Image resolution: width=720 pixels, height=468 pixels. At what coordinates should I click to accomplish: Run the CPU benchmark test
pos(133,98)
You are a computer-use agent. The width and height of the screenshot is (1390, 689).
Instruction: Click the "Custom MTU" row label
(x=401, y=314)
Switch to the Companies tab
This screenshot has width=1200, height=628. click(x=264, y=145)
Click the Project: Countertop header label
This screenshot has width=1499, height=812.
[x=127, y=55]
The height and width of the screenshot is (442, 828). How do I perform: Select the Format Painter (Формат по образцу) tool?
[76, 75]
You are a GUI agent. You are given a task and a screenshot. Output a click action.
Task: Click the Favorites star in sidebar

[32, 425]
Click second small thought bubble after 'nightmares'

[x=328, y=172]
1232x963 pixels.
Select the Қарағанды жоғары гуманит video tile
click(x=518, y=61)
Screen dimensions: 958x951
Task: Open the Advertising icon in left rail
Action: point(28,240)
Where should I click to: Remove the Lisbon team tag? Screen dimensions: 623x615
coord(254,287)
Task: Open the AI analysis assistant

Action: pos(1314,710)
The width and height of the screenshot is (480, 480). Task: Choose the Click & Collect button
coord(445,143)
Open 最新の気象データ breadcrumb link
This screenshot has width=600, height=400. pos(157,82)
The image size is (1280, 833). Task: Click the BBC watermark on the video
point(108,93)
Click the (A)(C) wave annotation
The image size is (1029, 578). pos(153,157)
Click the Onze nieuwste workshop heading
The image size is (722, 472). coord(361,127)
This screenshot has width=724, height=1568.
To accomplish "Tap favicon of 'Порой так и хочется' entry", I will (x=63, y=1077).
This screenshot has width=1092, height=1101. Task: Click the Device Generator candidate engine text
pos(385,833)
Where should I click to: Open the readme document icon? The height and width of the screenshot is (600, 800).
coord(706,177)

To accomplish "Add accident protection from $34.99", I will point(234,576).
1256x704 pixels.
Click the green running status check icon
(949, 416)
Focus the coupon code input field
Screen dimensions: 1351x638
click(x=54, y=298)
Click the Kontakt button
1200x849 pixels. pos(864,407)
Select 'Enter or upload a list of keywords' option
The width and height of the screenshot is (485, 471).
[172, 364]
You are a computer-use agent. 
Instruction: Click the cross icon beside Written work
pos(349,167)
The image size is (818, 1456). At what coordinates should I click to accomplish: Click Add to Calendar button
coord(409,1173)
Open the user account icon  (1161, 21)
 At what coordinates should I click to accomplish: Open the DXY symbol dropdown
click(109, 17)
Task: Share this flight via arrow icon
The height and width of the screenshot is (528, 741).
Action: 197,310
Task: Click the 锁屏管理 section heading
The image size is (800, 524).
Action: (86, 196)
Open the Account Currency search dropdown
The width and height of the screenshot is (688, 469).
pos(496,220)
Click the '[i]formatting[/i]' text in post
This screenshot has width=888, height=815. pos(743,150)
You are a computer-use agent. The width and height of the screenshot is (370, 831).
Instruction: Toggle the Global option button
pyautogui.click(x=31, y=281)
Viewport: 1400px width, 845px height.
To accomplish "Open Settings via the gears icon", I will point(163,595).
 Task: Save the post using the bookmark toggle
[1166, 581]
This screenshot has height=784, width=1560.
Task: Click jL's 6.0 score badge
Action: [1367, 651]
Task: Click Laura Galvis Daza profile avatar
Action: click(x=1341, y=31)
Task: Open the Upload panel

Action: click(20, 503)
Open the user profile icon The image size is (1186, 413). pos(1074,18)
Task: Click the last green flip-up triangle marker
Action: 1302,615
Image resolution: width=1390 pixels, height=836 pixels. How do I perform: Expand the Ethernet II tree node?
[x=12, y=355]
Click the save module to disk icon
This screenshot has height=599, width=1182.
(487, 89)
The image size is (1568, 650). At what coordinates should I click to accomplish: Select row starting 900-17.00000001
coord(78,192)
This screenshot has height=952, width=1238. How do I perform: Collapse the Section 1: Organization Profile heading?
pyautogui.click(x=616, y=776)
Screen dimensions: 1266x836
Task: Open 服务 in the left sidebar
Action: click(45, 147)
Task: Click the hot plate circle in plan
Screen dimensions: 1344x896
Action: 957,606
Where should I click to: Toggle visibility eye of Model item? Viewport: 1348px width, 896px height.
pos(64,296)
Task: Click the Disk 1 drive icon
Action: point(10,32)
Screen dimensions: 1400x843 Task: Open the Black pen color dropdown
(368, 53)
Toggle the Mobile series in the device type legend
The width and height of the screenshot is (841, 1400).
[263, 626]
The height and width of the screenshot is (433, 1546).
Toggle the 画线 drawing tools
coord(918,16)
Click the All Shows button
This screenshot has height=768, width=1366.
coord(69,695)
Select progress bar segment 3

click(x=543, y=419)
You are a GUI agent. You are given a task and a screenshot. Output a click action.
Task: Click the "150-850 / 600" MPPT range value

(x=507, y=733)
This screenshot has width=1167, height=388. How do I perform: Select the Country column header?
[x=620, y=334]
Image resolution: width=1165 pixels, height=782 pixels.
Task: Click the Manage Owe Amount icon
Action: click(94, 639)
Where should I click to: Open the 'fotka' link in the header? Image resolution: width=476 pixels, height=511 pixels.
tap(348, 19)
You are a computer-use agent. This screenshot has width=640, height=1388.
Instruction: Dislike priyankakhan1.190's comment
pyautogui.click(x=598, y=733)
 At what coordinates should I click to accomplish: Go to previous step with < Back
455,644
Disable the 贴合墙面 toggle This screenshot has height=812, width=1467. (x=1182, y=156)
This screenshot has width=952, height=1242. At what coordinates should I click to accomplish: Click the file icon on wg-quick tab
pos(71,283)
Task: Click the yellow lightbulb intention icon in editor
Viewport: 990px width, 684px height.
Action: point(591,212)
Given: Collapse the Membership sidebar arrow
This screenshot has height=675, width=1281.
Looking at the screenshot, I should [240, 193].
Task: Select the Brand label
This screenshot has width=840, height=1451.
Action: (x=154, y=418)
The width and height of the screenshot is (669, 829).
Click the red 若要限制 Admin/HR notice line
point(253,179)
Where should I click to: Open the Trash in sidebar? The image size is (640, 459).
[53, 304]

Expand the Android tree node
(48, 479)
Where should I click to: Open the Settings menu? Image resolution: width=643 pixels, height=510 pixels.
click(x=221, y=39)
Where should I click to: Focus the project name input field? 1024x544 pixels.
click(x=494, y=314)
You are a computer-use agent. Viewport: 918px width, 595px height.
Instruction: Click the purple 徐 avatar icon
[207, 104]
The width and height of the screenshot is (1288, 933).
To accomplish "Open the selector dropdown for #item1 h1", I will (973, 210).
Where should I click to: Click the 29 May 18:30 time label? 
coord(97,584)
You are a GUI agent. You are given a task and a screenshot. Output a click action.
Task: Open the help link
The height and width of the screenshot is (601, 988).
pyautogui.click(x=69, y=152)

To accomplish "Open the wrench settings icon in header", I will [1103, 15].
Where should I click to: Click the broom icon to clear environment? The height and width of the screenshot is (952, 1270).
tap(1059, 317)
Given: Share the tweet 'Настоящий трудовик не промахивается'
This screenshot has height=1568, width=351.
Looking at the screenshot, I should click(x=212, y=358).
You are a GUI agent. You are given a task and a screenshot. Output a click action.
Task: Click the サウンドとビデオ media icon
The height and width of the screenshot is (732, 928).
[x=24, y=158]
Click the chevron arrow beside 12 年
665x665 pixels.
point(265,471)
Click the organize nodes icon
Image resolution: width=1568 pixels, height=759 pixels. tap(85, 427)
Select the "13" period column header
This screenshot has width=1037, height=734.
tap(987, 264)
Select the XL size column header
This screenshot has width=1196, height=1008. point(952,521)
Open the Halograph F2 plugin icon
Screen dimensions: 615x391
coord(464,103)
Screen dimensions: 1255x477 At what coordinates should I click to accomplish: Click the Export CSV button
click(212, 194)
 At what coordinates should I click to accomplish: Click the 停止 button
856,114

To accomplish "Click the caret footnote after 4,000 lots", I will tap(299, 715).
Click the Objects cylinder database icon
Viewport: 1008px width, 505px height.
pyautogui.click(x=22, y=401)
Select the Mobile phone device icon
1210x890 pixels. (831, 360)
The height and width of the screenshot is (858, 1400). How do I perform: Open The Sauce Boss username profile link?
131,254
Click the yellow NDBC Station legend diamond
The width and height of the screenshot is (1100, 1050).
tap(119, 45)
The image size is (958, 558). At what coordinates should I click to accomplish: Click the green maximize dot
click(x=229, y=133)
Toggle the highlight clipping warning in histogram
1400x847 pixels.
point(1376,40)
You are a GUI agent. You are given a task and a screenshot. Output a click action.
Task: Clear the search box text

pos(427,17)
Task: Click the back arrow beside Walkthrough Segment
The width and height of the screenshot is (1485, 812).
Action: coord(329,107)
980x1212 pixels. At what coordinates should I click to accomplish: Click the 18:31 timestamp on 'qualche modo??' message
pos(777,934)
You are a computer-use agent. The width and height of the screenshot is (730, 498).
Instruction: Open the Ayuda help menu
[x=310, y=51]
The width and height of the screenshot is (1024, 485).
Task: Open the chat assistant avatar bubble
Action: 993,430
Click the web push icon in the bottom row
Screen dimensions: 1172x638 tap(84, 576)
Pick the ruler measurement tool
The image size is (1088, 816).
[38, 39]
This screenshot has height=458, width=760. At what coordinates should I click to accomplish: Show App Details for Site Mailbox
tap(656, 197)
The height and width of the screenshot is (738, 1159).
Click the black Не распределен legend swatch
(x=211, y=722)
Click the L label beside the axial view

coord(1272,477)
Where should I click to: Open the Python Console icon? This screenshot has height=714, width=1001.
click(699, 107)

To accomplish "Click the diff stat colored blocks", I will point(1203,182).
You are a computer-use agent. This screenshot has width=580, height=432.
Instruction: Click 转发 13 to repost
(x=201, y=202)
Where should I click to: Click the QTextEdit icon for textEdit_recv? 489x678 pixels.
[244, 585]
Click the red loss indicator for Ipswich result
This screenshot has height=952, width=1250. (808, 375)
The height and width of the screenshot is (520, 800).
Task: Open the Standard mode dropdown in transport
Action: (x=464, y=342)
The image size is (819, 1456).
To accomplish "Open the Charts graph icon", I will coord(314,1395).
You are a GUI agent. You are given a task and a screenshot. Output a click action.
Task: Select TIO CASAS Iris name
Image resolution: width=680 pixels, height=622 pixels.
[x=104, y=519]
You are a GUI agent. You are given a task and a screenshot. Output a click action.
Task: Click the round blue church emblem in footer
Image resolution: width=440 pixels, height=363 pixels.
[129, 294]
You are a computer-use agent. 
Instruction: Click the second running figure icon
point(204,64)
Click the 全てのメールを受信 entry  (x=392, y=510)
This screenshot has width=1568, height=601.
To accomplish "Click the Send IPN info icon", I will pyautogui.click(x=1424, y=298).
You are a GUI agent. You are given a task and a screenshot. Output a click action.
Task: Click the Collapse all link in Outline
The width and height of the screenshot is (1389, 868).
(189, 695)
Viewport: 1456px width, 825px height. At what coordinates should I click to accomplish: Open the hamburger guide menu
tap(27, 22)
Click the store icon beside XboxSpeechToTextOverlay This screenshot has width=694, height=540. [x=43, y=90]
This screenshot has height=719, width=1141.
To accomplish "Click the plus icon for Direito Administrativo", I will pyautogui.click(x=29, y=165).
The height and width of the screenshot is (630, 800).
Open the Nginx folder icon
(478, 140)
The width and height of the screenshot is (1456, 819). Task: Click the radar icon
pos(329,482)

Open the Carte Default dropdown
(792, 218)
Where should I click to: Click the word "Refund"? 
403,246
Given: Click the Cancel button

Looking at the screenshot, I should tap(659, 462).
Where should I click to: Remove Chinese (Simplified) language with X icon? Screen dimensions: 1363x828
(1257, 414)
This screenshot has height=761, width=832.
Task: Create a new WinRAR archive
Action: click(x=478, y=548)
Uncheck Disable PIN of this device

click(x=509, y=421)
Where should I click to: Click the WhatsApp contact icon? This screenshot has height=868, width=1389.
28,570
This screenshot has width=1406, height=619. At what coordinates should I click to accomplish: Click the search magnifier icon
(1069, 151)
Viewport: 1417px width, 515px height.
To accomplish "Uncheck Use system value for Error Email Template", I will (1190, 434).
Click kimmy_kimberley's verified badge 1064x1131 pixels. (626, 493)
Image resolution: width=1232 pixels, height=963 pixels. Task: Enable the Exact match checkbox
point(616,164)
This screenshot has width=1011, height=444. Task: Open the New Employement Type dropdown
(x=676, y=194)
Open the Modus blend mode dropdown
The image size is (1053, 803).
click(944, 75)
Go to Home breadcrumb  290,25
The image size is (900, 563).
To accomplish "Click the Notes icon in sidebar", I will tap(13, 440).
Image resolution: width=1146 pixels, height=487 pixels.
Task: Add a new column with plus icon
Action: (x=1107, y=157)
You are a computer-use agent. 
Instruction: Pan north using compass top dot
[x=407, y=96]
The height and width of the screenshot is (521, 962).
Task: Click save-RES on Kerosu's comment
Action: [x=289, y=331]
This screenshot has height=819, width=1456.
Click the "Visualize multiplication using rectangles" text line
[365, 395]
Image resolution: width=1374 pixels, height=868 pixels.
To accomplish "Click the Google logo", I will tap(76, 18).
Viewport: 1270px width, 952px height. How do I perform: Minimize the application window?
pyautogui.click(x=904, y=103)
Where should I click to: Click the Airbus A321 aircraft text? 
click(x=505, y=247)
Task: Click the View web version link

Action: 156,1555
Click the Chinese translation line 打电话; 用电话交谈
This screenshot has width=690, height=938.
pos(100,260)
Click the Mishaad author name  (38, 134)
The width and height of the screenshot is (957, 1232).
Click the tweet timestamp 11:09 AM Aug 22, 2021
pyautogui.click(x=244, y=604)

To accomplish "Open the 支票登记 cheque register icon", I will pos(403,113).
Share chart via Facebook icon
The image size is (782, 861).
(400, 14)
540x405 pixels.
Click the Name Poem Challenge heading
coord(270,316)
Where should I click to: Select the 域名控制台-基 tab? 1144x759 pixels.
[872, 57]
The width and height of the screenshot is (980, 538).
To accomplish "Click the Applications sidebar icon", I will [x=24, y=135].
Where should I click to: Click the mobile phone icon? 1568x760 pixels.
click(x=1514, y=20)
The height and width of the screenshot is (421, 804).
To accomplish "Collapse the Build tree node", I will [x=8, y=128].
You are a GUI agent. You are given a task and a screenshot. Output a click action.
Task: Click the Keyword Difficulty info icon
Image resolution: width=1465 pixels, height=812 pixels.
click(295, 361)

+===+

■ **EXERCISE INSTRUCTIONS**:
Render the items starting at the line containing "Click the (A)(C) wave annotation" and ending at the line containing "will (x=63, y=1077)." as a JSON list of strings, one string per line, with blank lines left out.

■ **TASK OUTPUT**:
[
  "Click the (A)(C) wave annotation",
  "The image size is (1029, 578). pos(153,157)",
  "Click the Onze nieuwste workshop heading",
  "The image size is (722, 472). coord(361,127)",
  "This screenshot has width=724, height=1568.",
  "To accomplish \"Tap favicon of 'Порой так и хочется' entry\", I will (x=63, y=1077)."
]